◆ Exercise directions: Compute how many lines in the data below contain "Android"; answer only with that number.

- - - - - - -

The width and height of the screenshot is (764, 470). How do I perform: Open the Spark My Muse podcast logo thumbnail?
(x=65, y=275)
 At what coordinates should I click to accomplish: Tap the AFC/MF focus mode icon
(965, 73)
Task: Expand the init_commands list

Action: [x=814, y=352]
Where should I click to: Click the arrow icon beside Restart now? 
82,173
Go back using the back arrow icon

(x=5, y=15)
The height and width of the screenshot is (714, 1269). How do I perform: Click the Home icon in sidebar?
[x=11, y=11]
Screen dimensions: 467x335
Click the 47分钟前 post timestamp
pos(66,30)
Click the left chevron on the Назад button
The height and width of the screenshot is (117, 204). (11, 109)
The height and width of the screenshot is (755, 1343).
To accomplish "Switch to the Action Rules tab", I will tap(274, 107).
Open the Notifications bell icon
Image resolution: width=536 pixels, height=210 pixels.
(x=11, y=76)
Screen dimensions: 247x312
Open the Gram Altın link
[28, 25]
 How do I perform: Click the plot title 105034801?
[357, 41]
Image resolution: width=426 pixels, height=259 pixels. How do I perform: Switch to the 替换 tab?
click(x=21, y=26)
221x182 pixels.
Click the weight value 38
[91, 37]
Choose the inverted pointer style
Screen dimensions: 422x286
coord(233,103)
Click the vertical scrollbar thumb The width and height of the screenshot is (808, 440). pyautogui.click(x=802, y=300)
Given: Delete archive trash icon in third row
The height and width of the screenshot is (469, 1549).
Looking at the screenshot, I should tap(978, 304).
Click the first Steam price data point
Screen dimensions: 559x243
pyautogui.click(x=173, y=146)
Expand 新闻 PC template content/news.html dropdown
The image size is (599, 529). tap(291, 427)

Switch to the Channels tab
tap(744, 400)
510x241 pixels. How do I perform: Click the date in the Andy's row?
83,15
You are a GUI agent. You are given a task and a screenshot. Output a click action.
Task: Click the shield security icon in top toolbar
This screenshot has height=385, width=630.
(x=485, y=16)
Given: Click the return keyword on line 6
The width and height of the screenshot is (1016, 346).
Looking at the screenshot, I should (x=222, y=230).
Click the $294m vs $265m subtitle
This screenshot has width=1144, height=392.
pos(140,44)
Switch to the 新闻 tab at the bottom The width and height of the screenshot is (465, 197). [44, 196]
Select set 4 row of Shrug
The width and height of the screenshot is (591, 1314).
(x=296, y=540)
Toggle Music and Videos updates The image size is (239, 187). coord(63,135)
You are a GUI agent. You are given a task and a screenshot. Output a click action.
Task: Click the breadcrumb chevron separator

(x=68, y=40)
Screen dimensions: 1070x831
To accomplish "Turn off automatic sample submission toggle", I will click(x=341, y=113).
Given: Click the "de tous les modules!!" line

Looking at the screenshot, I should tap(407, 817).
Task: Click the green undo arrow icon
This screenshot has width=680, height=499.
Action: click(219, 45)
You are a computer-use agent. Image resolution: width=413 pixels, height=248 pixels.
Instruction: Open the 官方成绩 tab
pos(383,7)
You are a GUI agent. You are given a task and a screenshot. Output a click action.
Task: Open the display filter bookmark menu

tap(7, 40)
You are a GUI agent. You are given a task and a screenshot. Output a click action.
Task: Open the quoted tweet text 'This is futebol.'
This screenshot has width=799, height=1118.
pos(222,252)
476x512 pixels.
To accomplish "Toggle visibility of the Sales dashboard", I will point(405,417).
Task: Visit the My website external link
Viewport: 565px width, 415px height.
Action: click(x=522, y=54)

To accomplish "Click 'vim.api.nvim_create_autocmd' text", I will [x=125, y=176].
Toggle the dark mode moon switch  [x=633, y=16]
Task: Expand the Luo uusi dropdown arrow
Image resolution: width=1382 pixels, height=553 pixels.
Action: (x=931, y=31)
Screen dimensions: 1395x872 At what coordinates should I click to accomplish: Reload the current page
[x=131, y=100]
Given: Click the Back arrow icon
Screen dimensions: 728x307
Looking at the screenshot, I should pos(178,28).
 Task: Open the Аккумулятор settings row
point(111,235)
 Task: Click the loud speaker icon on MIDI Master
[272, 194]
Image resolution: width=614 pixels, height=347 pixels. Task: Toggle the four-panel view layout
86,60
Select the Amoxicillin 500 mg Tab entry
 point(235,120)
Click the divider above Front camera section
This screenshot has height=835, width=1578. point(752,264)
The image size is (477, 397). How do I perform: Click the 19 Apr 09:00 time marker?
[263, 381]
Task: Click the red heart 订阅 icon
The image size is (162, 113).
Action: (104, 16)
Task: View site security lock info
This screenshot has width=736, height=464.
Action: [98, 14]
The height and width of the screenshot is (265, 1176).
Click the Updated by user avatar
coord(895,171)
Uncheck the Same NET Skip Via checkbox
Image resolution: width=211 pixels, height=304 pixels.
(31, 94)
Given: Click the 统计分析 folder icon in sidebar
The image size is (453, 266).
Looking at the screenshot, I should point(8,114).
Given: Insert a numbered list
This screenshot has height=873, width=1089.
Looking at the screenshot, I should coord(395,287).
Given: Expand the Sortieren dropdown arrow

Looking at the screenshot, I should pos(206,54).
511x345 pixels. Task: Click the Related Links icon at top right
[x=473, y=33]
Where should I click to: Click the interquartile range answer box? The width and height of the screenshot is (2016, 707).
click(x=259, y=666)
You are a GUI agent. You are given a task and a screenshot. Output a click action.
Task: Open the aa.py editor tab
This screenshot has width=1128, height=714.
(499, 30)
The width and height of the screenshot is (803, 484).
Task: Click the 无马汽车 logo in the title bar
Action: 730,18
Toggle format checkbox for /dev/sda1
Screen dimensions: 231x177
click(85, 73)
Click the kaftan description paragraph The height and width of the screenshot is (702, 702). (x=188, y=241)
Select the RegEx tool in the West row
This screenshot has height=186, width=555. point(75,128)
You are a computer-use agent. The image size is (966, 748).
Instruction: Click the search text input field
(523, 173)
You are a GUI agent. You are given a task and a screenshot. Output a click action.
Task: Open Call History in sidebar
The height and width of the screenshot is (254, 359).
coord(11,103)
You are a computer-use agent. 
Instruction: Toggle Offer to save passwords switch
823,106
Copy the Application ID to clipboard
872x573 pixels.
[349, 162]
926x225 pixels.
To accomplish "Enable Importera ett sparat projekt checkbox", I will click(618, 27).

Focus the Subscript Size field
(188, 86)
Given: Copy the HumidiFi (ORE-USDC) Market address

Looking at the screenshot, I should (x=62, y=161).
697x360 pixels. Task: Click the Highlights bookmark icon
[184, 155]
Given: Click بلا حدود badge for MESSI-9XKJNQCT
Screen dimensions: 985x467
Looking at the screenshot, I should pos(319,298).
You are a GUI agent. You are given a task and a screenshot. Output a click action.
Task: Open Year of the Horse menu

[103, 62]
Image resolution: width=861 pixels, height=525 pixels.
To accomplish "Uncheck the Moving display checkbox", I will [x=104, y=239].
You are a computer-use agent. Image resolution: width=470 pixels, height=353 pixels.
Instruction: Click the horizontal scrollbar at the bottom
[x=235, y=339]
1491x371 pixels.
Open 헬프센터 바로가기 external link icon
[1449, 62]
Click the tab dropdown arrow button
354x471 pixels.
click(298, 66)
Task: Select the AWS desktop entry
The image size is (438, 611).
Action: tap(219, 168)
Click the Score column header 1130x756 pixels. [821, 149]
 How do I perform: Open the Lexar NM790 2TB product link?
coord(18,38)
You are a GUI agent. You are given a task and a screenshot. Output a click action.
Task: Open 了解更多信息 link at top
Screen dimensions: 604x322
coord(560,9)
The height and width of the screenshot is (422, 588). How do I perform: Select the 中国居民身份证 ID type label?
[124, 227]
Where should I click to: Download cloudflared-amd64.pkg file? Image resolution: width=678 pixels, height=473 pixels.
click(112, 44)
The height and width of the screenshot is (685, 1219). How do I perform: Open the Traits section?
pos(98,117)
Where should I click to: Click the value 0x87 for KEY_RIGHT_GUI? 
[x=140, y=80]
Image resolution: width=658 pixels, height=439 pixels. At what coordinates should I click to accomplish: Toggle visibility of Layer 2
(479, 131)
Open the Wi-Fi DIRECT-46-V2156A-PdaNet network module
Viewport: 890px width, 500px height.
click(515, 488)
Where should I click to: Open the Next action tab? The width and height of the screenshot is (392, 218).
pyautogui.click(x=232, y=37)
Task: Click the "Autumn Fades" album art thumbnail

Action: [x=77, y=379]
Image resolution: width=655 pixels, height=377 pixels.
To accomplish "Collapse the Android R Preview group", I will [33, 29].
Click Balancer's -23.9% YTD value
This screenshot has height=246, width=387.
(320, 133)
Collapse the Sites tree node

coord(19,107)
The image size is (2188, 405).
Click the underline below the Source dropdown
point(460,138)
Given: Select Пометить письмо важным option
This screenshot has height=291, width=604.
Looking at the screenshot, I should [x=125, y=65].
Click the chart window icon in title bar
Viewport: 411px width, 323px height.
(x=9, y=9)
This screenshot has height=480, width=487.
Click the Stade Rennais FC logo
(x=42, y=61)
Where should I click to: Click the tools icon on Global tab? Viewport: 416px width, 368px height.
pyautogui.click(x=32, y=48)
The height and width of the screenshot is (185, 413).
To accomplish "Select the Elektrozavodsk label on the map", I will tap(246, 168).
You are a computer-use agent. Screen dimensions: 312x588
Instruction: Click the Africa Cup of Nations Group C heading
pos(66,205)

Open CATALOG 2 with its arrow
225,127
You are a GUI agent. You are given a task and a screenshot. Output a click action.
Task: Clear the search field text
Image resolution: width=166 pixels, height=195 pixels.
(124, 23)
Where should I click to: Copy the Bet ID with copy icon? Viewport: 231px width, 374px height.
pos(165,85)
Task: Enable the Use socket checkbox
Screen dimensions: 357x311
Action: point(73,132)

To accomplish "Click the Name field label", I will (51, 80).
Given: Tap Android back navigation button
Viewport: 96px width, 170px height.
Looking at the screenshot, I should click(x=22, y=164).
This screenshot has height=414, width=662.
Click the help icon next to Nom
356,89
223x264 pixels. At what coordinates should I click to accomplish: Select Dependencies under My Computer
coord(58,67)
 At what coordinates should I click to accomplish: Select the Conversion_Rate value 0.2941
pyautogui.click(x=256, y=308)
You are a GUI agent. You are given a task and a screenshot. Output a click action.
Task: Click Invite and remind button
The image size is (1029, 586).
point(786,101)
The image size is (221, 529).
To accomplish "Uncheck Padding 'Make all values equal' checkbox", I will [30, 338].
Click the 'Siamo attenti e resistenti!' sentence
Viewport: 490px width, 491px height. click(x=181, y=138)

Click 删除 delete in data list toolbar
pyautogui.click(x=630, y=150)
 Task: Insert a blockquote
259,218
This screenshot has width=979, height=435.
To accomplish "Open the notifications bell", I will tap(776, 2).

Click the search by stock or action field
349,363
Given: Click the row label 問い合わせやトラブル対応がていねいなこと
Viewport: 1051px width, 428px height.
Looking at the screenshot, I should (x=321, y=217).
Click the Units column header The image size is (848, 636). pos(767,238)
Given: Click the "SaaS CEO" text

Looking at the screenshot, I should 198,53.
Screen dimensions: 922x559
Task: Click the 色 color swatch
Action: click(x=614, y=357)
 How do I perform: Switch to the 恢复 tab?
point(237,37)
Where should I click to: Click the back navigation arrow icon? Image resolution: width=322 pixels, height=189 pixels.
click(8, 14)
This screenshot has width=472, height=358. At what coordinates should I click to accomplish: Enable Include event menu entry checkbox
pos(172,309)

- - - - - - -

◆ Exercise result: 2